Safe Reinforcement Learning in Constrained Markov Decision Processes

Authors: Akifumi Wachi, Yanan Sui

ICML 2020 | Conference PDF | Archive PDF | Plain Text | LLM Run Details

Reproducibility Variable Result LLM Response
Research Type Experimental In our experiments, we demonstrate the effectiveness of SNO-MDP through two experiments: one uses a synthetic data in a new, openlyavailable environment named GP-SAFETY-GYM, and the other simulates Mars surface exploration by using real observation data.
Researcher Affiliation Collaboration 1IBM Research AI, Tokyo, Japan 2Tsinghua University, Beijing, China.

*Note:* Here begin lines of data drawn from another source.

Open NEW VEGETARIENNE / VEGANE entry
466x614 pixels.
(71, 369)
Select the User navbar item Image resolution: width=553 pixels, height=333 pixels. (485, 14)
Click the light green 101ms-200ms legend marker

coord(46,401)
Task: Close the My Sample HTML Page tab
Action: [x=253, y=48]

Correspondence to: Akifumi Wachi <akifumi.wachi@ibm.com>, Yanan Sui <ysui@tsinghua.edu.cn>.
Pseudocode Yes Algorithm 1 SNO-MDP with ES2
Open Source Code Yes We build an openly-available test-bed called GP-SAFETY-GYM for synthetic experiments.1 The safety and efficiency of SNO-MDP are then evaluated with two experiments: one in the GP-SAFETY-GYM synthetic environment, and the other using real Mars terrain data. 1https://github.com/akifumi-wachi-4/safe_ near_optimal_mdp
Open Datasets No The paper mentions using a "synthetic data in a new, openly-available environment named GP-SAFETY-GYM" and "real observation data" for Mars surface exploration. It also states "We created a 40 x 30 rectangular grid-world by clipping a region around latitude 30 6 south and longitude 202 2 east, as shown in Figure 4." However, it does not provide specific access information (link, DOI, citation with authors/year) for these datasets to confirm public availability.

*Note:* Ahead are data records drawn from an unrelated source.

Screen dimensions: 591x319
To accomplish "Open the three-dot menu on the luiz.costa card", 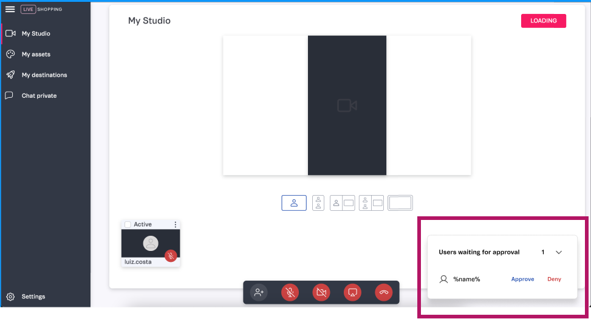I will (x=176, y=225).
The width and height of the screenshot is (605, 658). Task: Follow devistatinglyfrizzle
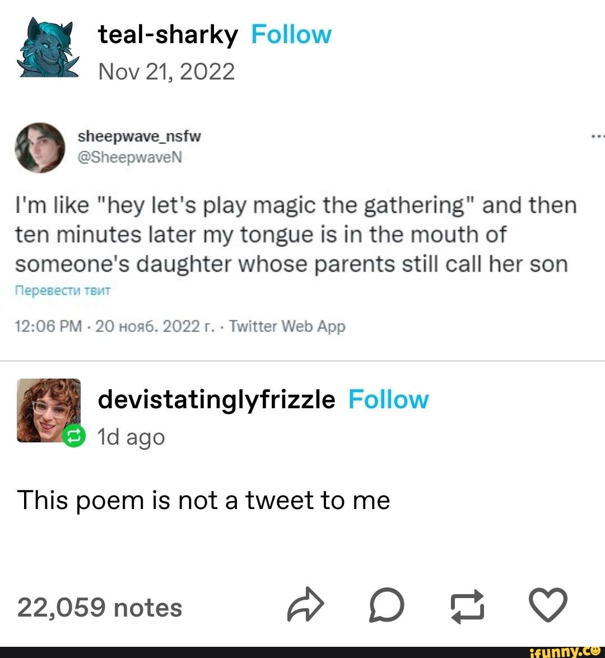(388, 400)
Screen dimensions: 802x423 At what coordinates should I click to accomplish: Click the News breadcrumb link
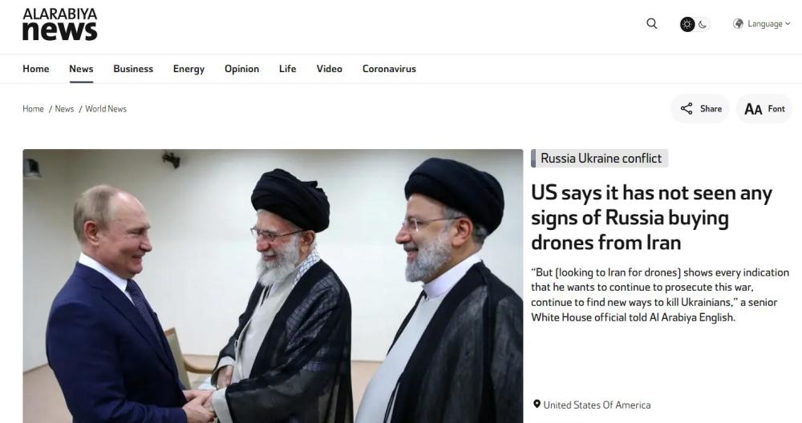[64, 109]
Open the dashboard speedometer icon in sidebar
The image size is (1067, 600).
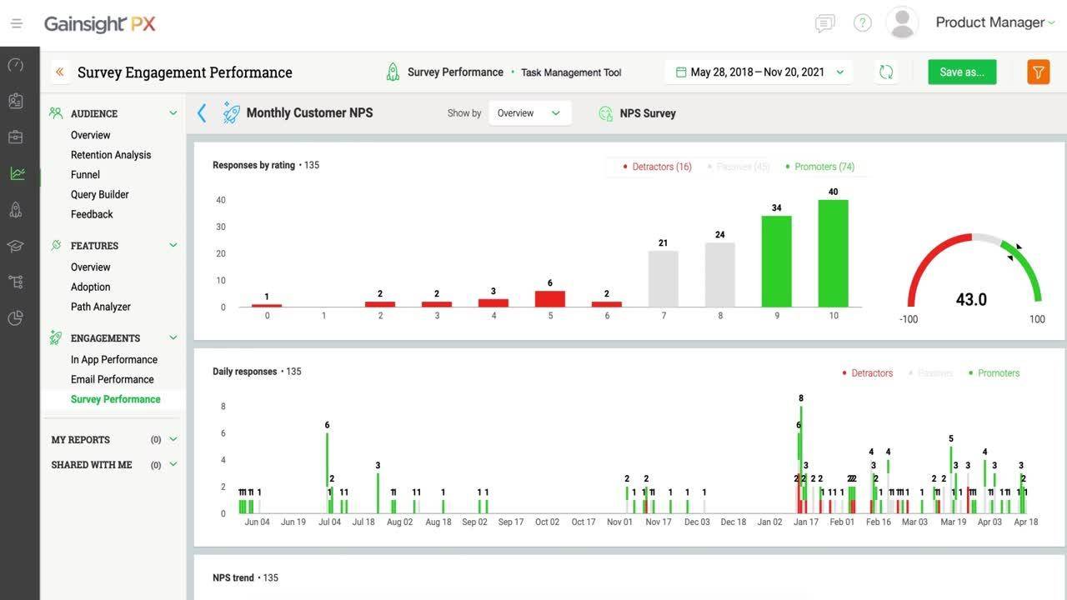tap(17, 66)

Dataset Splits No The paper mentions using a 20x20 square grid for synthetic data and a 40x30 rectangular grid-world for Mars data, but does not provide specific train/validation/test splits, percentages, or absolute counts for the datasets used.
Hardware Specification No The paper does not specify any hardware details (e.g., GPU models, CPU types, memory amounts) used for running the experiments.
Software Dependencies No The paper mentions using "Open AI Safety-Gym" as a basis for their GP-SAFETY-GYM environment and specifies "Gaussian processes (GPs, see Rasmussen (2004))" and "Matérn kernel with ν = 5/2", "RBF kernel". However, it does not provide specific version numbers for any software components or libraries.
Experiment Setup Yes In this simulation, we allowed the agent to observe the reward and safety function values of the current state and neighboring states. The kernel for reward was a radial basis function (RBF) with the length-scales of 2 and prior variance of 1. The kernel for safety was also an RBF with the length-scales of 2 and prior variance of 1. Finally, we set the discount factor to γ = 0.99, and confidence intervals parameters to αt = 3 and βt = 2 for all t 1. ... We set the confidence levels as αt = 3 and βt = 2, t ≥ 0, and the discount factor as γ = 0.9.